En el MEU se afrontan radicalmente estas dos generaciones. Su dirección inicial organiza las estructuras y discursos con una sobrellevada experiencia que permitió una distribución de tareas bien lograda en cada espacio y grupo social: el MAU logró agitar las bases, Ciencias Sociales politizar y formar estrategias, Derecho generar propuestas legales e Ingeniería disponiendo su extensa base molesta y afectada por la coyuntura específica de las Normas Académicas. La experiencia de la “generación del golpe” se plasmó en una maduración de discursos, mecanismos y prácticas de luchas. Sin embargo, la institucionalidad fue profundizando la criminalización dando apertura a una “urgente” reconsideración de objetivos: pasando de derogación de normas académicas a un diálogo que permitiera la libertad de los y las compañeras, con ciertos subterfugios como la participación estudiantil.
Este momento fue asumido por la generación “indignada” o “antorchera”, desplazando de la plataforma a su antecesora generación en la dirección del movimiento estudiantil. No pendiente de la ausencia de formación y sobre las mismas estructuras de organización durante una huelga, el MEU no pudo dar respuesta a una ola de reacción conservadora que tomó por asalto a las asociaciones de carrera: desde biología, nutrición, microbiología, filosofía, psicología, economía, hasta historia. La autonomía de los MI (Movimientos Independientes) y de las restantes asociaciones igualmente se fue diluyendo. Sin ser una asamblea, las reuniones de Comisión Política decidían deliberadamente asuntos colectivos relacionados a la vida estudiantil; enterrando progresivamente el perfil que, tan alusivos a la “opinión-verdad”, fueron perdiendo sin comprender las reglas estratégicas de poder mediático y sus redes.

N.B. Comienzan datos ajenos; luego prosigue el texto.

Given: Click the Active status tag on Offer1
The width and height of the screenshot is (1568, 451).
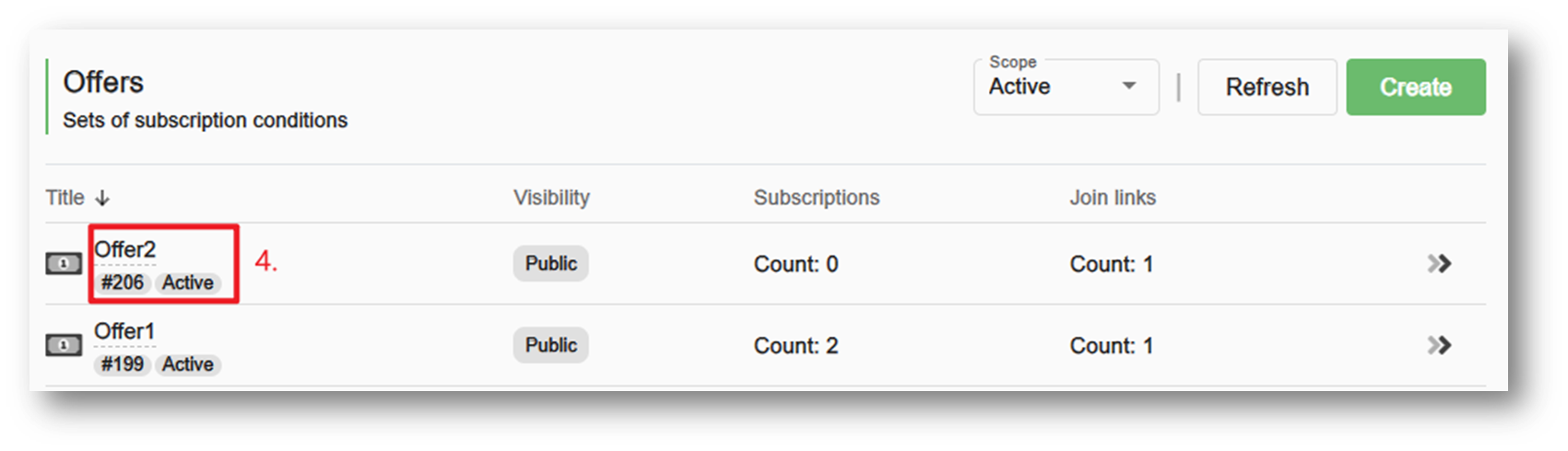Looking at the screenshot, I should pyautogui.click(x=188, y=363).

Esta reacción conservadora toma formas variadas. Su principal generalidad es la desmoralización de la comunidad estudiantil. El estudiante no pudo materializar en logros concretos los acuerdos del 28 de julio de 2016, asumiendo una actitud apática a la convocatoria del MEU. De la misma forma, el MEU fue incapaz de convertir un recurso político de la organización, en una necesidad de las bases o bien de las masas. Por ejemplo, el consenso de Reglamento Electoral Estudiantil no tuvo un respaldo legítimo de las asociaciones de carrera, primero, porque la discusión fue lograda en una célula no representativa de la huelga para consensuar posiciones entre Centros Regionales, que se tornó en un espacio político de decisión; segundo, porque los momentos del consenso no fueron delatados como un proceso de construcción, sino de revisión y debate a propuestas aún más reducidas; tercero y último, la comunidad estudiantil no sólo desconociendo este proceso, era indiferente a su objetivo o beneficio.
Reconocer estas condiciones es crucial para ampliar las discusiones sobre estrategias y escenarios de las asociaciones de carrera ante un arrebato conservador de sus dirigencias. La reticencia de las autoridades universitarias por dar participación a la representación de las asociaciones de carrera, ha cambiado. La oportunidad de consolidar un precedente institucional de la universidad es urgente, en especial después de dos crisis estudiantiles que cuestionaron la “gobernabilidad institucional” de la UNAH; y que ahora, con un grupo de dirección ávido de conciliaciones, acuerdos y prerrogativas (MEU), puede negociar la “representación legitima” tan necesaria para dar buen visto a un Proceso de Reforma Universitaria que ha hundido sus procesos en una política de selección y exclusión.